La France dit des signes d'une attaque chimique en Syrie, mais vérifie toujours | Nouvelles du monde

PARIS (Reuters) – Le ministre français des Affaires étrangères a déclaré mardi que des indices indiquaient que des produits chimiques avaient été utilisés lors d'attaques des forces gouvernementales syriennes contre des rebelles dans le nord-ouest de la Syrie, mais qu'ils devaient encore être vérifiés.

Les États-Unis ont déclaré le 23 mai avoir reçu de nombreux rapports faisant état d'une exposition à des produits chimiques après que des forces fidèles au président syrien Bashar al-Assad avaient lancé une offensive contre la forteresse des rebelles.

"Nous avons des signes d'utilisation d'armes chimiques dans la région d'Idlib, mais pour l'instant, aucune vérification n'est effectuée", a déclaré Jean-Yves Le Drian à la commission des affaires étrangères du parlement français.

"Nous sommes prudents parce que nous pensons que l'utilisation d'armes chimiques doit être confirmée et mortelle avant que nous réagissions", a-t-il déclaré.

Le gouvernement syrien nie avoir utilisé des armes chimiques.

Les États-Unis, la Grande-Bretagne et la France ont lancé des frappes aériennes en avril 2018 contre ce qu'ils décrivaient comme trois cibles d'armes chimiques syriennes, en représailles d'une attaque au gaz présumée ayant coûté la vie à de nombreuses personnes dans la banlieue de Damas au début du mois.

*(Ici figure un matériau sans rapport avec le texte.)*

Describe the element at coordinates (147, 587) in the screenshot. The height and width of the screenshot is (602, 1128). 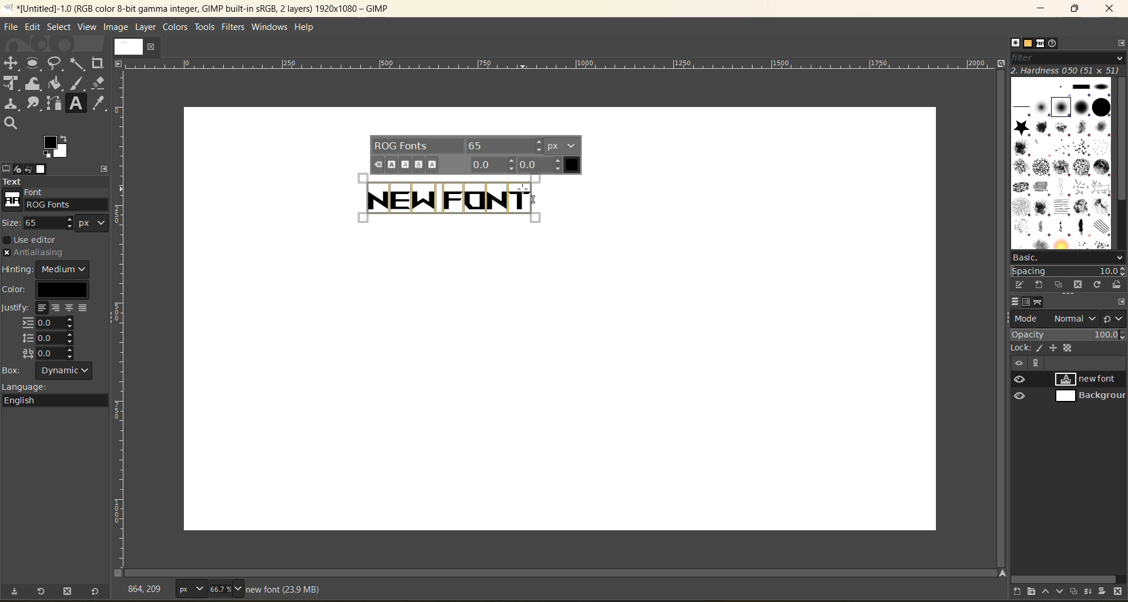
I see `coordinates` at that location.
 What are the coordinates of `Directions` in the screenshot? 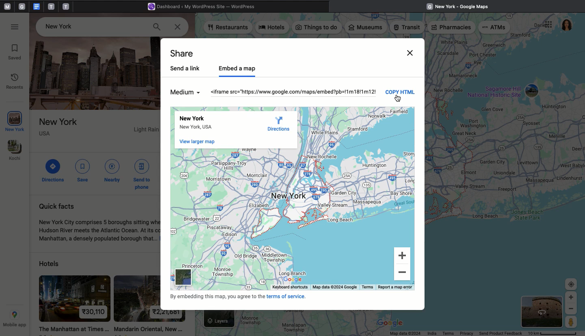 It's located at (54, 170).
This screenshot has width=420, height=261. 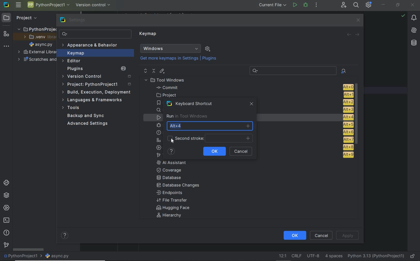 What do you see at coordinates (347, 109) in the screenshot?
I see `alt +3` at bounding box center [347, 109].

Des rebelles se battant sur le flanc ouest de la dernière grande enclave rebelle d’Idlib en Syrie ont déclaré le 19 mai que l’armée les avait pilonnés avec du gaz toxique, ce qui avait provoqué des symptômes de suffocation. Ils ont déclaré qu'ils n'avaient pas documenté l'attaque, car ils étaient sous le bombardement au moment où elle s'est produite.

(Reportage de John Irish; édité par Emelia Sithole-Matarise)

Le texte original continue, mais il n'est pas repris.